One of the first architectural articulations of the debate
which was going to continue to hover around the building of
exhibition spaces for art took place at the end of the nineteenth
century in Vienna. The Ringstraße project there aimed
to gather all the major cultural and institutional buildings
of the Hapsburg Empire around the curve of a newly created
boulevard in what had been Vienna's 'green belt'. Each building
was to have its own historical style. Completed in 1891, the
Kunsthistoriches Museum (architects Gottfried Semper and Karl
von Hasenauer) created a massive building in the style of
the Italian Renaissance. The enormous entrance hall of the
Museum, with its monumental marble staircases, leaves you
in no doubt of the historical weight and cultural significance
of the works you are about to see. From 1890 to 1891 Gustav
Klimt and his company of artists (the Künstlercompagnie)
were commissioned to create a series of allegorical panels
for the main hall of the Kunsthistoriches, spanning the history
of art from ancient Egypt to Cinquecento Florence.
In 1897, only six years after completing
this project, Klimt was involved with the creation of a totally
different way to experience art, with his selection as the
first president of the new Association of Austrian Visual
Artists Vienna Secession. The aims of the Vienna Secession
were to find a totally new form of expression in art, rejecting
the traditions of eclectic historicism embodied in the art
of the time, and by the Ringstraße architectural project
in particular.
The erection of its own building was
one of the key projects of the Vienna Secession, and was discussed
in the inaugural meeting of the society. Joseph Maria Olbrich
was commissioned to design the building, and a site had been
found on the Ringstraße itself. But when Olbrich's designs
were unveiled in the Autumn of 1897, they were violently rejected
by the Municipal Council and had to be transferred to the
less prestigious Friedrichstraße. The Secession building
(1898) is one of the key works of the Viennese Art Nouveau
style. It and the Kunsthistoriches Museum embody the dialectic
between eclectic historicism and modern architecture. The
pure clean forms and unbroken planes of the Secession's interior
galleries point towards O'Doherty's 'White Cube'[13],
and while the Art Noveau style still called for mythical forms
(such as a crown of gilt laurel leaves, and topless dancing
maidens in a frieze around the exterior), the clean functionalism
of the interior, its glazed roof, with a second internal glazed
ceiling, bathing the main exhibition space in diffused light,
and the flexibility and adaptability of the main space, make
it a revolutionary prototype for contemporary art spaces today.

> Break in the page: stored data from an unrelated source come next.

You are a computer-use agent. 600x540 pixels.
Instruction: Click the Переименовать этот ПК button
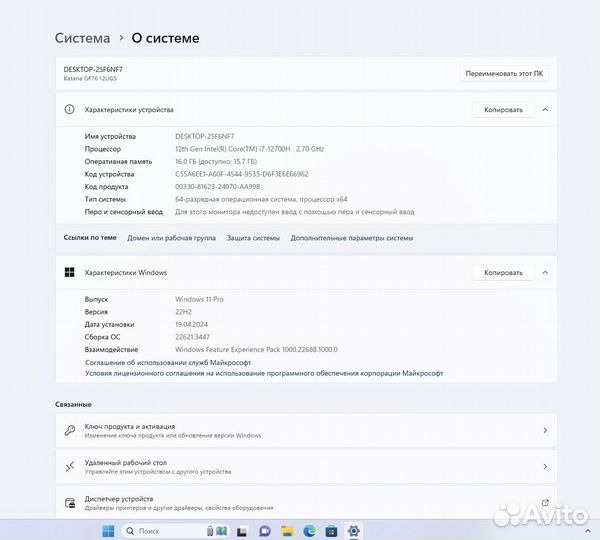point(503,73)
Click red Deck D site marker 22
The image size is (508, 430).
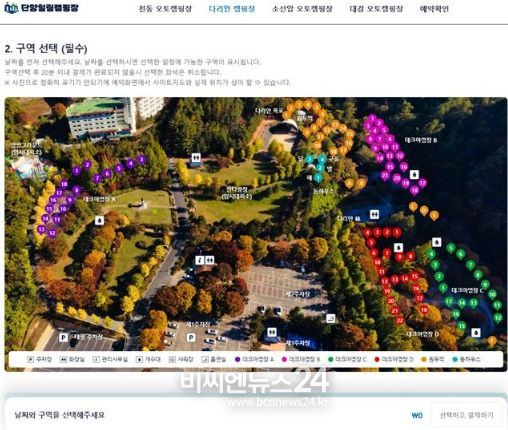point(400,321)
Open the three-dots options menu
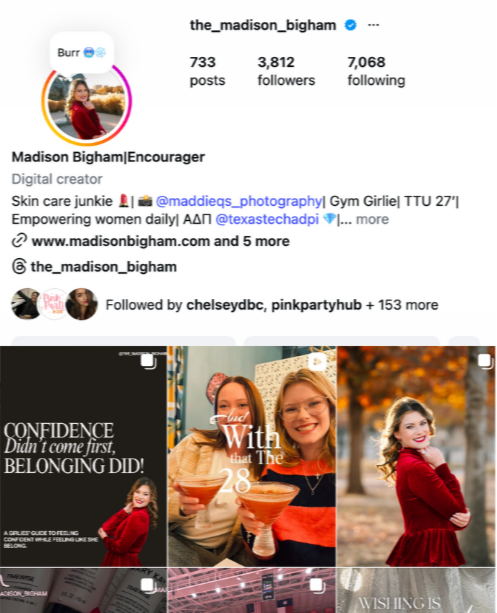 click(x=373, y=25)
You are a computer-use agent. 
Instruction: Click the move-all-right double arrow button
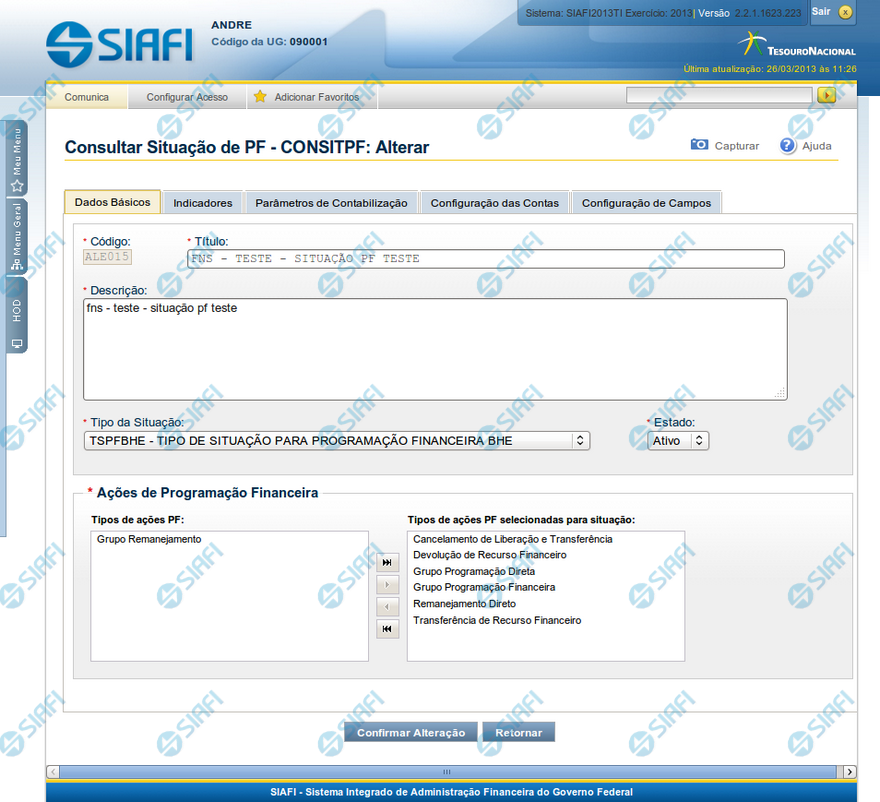point(387,563)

The Vienna Secession believed in the
concept of the Gesamtkunstwerk, the 'total work of
art', where architecture, interior decoration and lighting
combined to create the space in which a work should be exhibited
and 'read'. That the space they commissioned for this project
should be the precursor of what we would now call a 'neutral'
space (the clean white box), forms an articulate part of the
argument that there is really no such thing as a space which
does not affect what it contains in some way, even if that
space is a white cube.
Two further
developments must be recognised in the transition from the
Louvre / British Museum model of the museum to the contemporary
art museum as we understand it today. The first of these was
the entry of the United States into the world art market.

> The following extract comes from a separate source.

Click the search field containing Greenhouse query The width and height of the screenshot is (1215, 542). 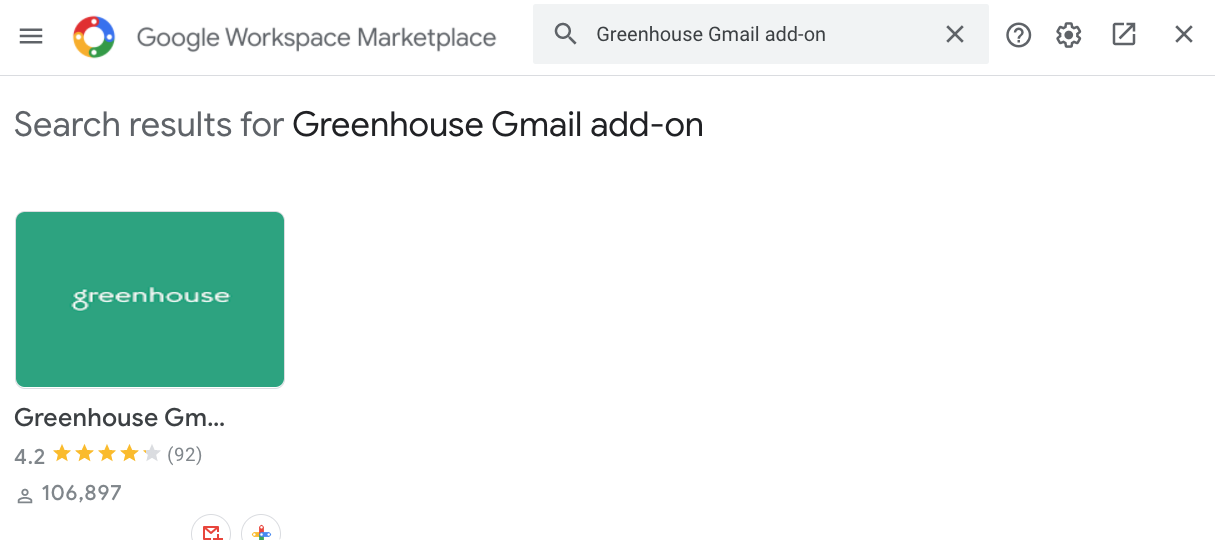point(760,35)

Initially copying European models, new American museums, such
as New York's Metropolitan Museum of Art (from 1880, initial
architects: Theodore Weston 1880, and Richard Morris Hunt
1894) were driven by the desire to demonstrate great wealth,
legitimise newly-made fortunes, and show evidence of new-world
culture by reference to the collection of old-world artefacts.
Amassed initially around traditional core collections of antiquities,
old masters and nineteenth-century paintings, the Americans
also began to add Asian art and the Impressionists.
The ultimate effect of this new axis
of purchasing power meant that some areas of art history all
but dried up. By the beginning of the twentieth century, a
new museum was unlikely to be able to able to pretend to anything
approaching an encyclopaedic re-telling of art history, and
gradually curators began to consolidate their collections
around perceived areas of 'strength'; examples of a particular
movement, or the work of a single artist. This (albeit slowly)
freed museum architecture from its rigid didactic progressional
plan, although it wasn't until Rogers and Piano's Pompidou
Centre (The Centre d'Art et de Culture Georges Pompidou, Paris
1977) that the mould was truly broken.[14]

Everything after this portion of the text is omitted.